Michael Chokr, who took over the family business Diamond Vault with his brothers, Rachad and Amir, following his parents’ retirement, worked with other leaders in the area to draw attention to the impact Sarasota’s creatives had on the economy in 2008—just before former President Barack Obama was elected and the country was deep into recession, with Sarasota’s housing industry suffering greatly. The organization, eMerge Sarasota, launched a Creative Currency campaign through which locals paid for goods and services with gold coins. The coins served as a talking point as they circulated around town and generated buzz about how much money creatives—designers, artists, performers, architects, marketers and others—contributed to the local economy. “When artists and creatives go to the store, people don’t realize they’re artists,” Molly Demeulenaere, an organizer of eMerge, said during an interview in 2009.

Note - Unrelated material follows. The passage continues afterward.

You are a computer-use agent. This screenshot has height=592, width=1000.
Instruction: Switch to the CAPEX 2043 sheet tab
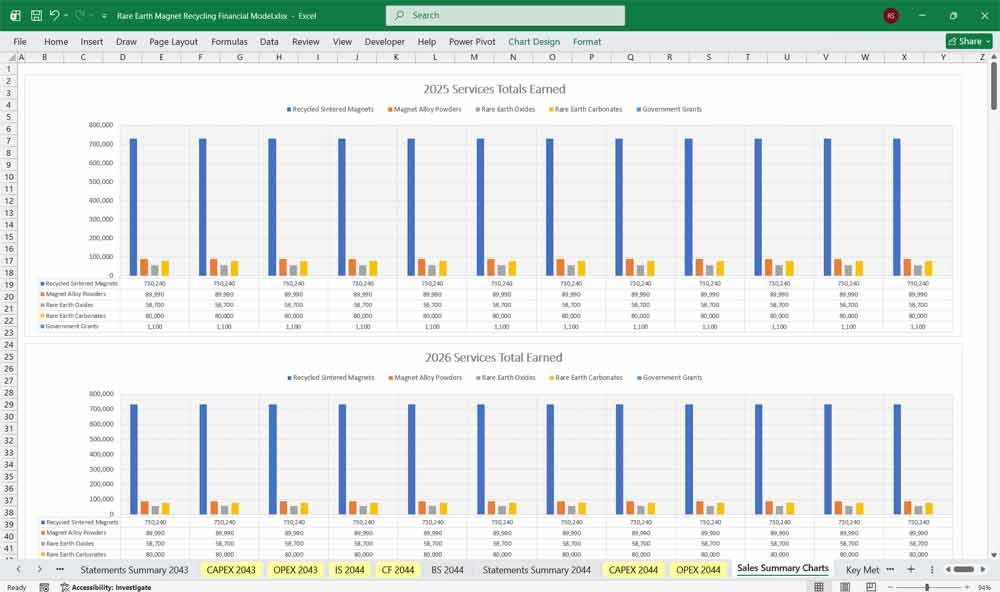(231, 570)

Creative Currency was meant as a temporary campaign, but of course, many people in Sarasota and Bradenton still pay for items with the gold coins on Fridays through the ongoing partnership with the Creative Institute. The gold coin sculpture at the Bayfront explains the campaign’s purpose and origins and tourists still ask questions when they see the creative currency exchange hands at local restaurants and boutiques.
During the first decade of the millennium, when sARTq and eMerge were just starting up, there was a problem keeping young professionals in the Sarasota-Manatee area. Leaders worried there wasn’t enough affordable housing and jobs for young people were scarce. Companies had a difficult time retaining Ringling College graduates, in particular. In ’09, for example, Jaeger said he was the only fine artist from a group of about 16 he graduated with who still lived in the area. And of those who moved, Jaeger only knew of about four who were still painting. A writer for this magazine asked Jaeger during an interview 20 years ago what Sarasota would look like in 2030 if sARTq and the arts in Sarasota reached their full potential. “You’d see public art all over the place, you’d see more of a bohemian lifestyle,” Jaeger said. “You’d see more young professionals. You’d see more small businesses open. You’d see all the rewards that come with that—that could be bigger businesses, a bigger airport and more artists relocating here. The city can really grow. And it will because we’re going to make it happen.” Looking at what our city has achieved since 2009, it seems there’s something to be said for self-fulfilling prophecies.